By Omodele Adigun
StanbicIBTC,a member of Standard Bank Group,has announced its three months unaudited results for the period ended March 31, 2021.
Commenting on the results, Dr. Demola Sogunle, its CEO, said: “The domestic economy remains quite fragile. Negative real returns prevailed in the first quarter as headline inflation continued on the rise, currently above 18 per cent as of March 2021. Economic activities are expected to improve as the authorities take on appropriate actions and business confidence improves. Just recently, in April 2021, the CBN resumed dollar sales to foreign portfolio investors for the first time since December 2020 to clear the backlog of foreign exchange demand.
The Group’s profitability in the first quarter moderated year-on-year due to pressure on trading income. Trading activities in our global markets business slowed down compared to prior year operating expenses from regulatory induced charges increased, as well as the continued pressure on risk asset yields.The decline was partly cushioned by the year-on-year improvement in net fee and commission revenue as well as an impairment writeback of N155 million in Q1 2021compared to the charge of N1.97 billion in prior year.The impairment write back was due to releases and after write-off recoveries achieved during the quarter.

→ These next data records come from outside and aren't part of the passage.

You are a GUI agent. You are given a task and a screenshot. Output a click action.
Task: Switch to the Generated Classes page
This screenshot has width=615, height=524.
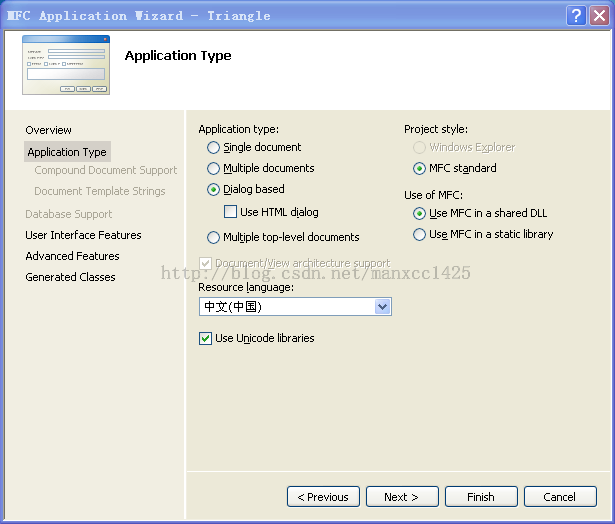click(70, 277)
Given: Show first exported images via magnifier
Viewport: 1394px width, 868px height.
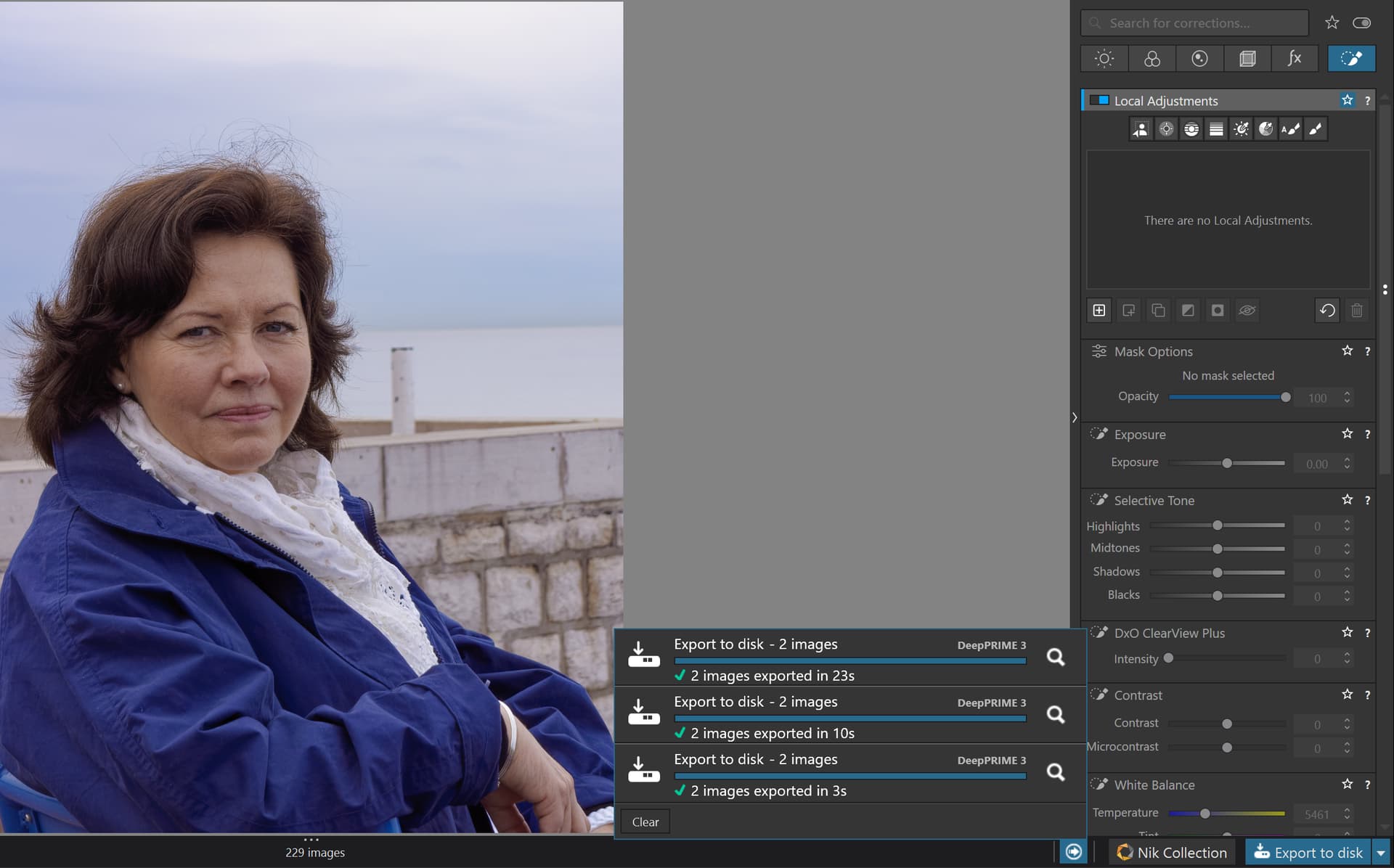Looking at the screenshot, I should 1056,658.
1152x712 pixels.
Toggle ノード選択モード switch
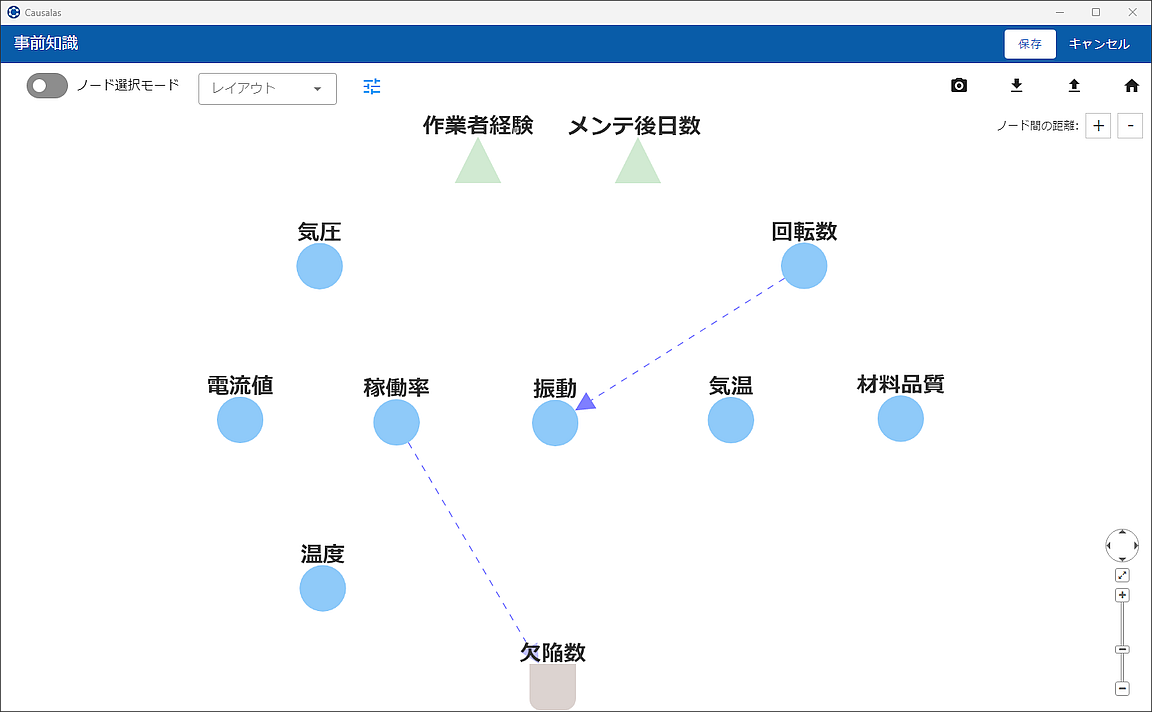[47, 86]
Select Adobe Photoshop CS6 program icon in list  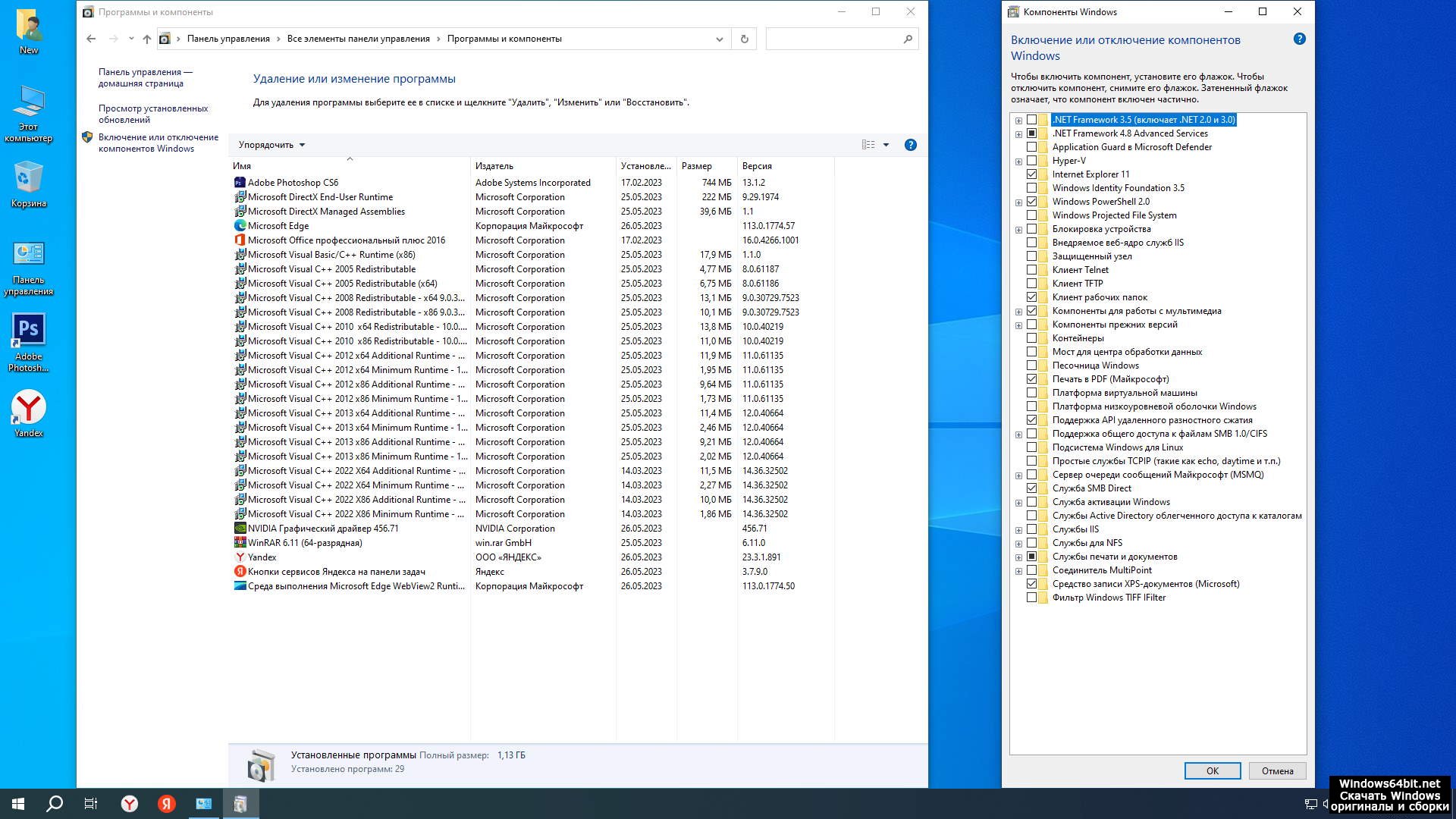(x=240, y=183)
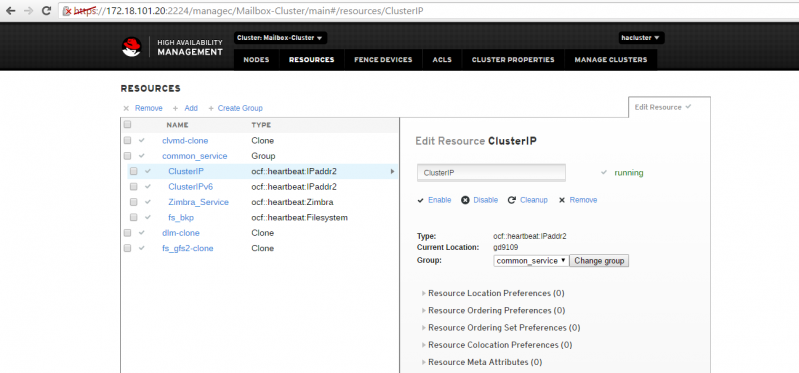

Again, he diversity of our earnings proved supportive during the period.Wealth’s profitability improved from prior period and provided succour for the contraction in profitability of the Corporate and Investment Banking and the Personal and Business Banking businesses. That said,gross customer loans continued to grow,increasing by 16% from the December 2020 position.The continued loan growth would support margin accretion and ultimately compensate for the pressure on yields.